ENTRIES SHOWN: Begin
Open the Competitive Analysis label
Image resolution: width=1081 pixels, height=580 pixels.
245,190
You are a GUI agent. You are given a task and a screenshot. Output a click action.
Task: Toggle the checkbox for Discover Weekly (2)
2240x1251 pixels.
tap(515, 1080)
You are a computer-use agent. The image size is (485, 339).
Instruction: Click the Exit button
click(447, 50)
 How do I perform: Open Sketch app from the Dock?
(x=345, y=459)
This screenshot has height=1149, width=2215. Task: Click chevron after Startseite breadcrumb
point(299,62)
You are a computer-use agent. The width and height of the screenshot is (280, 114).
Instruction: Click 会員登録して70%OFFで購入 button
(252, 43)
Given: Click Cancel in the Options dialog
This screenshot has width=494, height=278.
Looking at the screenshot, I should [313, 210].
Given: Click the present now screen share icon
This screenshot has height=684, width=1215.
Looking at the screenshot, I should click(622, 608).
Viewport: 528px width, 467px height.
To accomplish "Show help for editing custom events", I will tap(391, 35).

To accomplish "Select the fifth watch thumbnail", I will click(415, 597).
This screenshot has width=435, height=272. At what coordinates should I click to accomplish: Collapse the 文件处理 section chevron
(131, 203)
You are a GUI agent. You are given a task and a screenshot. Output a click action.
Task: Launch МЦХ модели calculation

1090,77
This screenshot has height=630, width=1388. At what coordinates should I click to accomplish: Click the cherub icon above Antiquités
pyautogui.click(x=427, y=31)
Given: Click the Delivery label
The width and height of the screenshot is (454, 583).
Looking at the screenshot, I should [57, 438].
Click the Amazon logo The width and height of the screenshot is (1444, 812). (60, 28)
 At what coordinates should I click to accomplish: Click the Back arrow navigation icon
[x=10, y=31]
ENTRIES SHOWN: End
The records above should be repeated word for word.

Open the Competitive Analysis label
Image resolution: width=1081 pixels, height=580 pixels.
245,190
You are a GUI agent. You are given a task and a screenshot. Output a click action.
Task: Toggle the checkbox for Discover Weekly (2)
2240x1251 pixels.
tap(515, 1080)
You are a computer-use agent. The image size is (485, 339).
Instruction: Click the Exit button
click(447, 50)
 How do I perform: Open Sketch app from the Dock?
(x=345, y=459)
This screenshot has height=1149, width=2215. Task: Click chevron after Startseite breadcrumb
point(299,62)
You are a computer-use agent. The width and height of the screenshot is (280, 114).
Instruction: Click 会員登録して70%OFFで購入 button
(252, 43)
Given: Click Cancel in the Options dialog
This screenshot has width=494, height=278.
Looking at the screenshot, I should [313, 210].
Given: Click the present now screen share icon
This screenshot has height=684, width=1215.
Looking at the screenshot, I should click(622, 608).
Viewport: 528px width, 467px height.
To accomplish "Show help for editing custom events", I will tap(391, 35).

To accomplish "Select the fifth watch thumbnail", I will click(415, 597).
This screenshot has width=435, height=272. At what coordinates should I click to accomplish: Collapse the 文件处理 section chevron
(131, 203)
You are a GUI agent. You are given a task and a screenshot. Output a click action.
Task: Launch МЦХ модели calculation

1090,77
This screenshot has height=630, width=1388. At what coordinates should I click to accomplish: Click the cherub icon above Antiquités
pyautogui.click(x=427, y=31)
Given: Click the Delivery label
The width and height of the screenshot is (454, 583).
Looking at the screenshot, I should [57, 438].
Click the Amazon logo The width and height of the screenshot is (1444, 812). (60, 28)
 At what coordinates should I click to accomplish: Click the Back arrow navigation icon
[x=10, y=31]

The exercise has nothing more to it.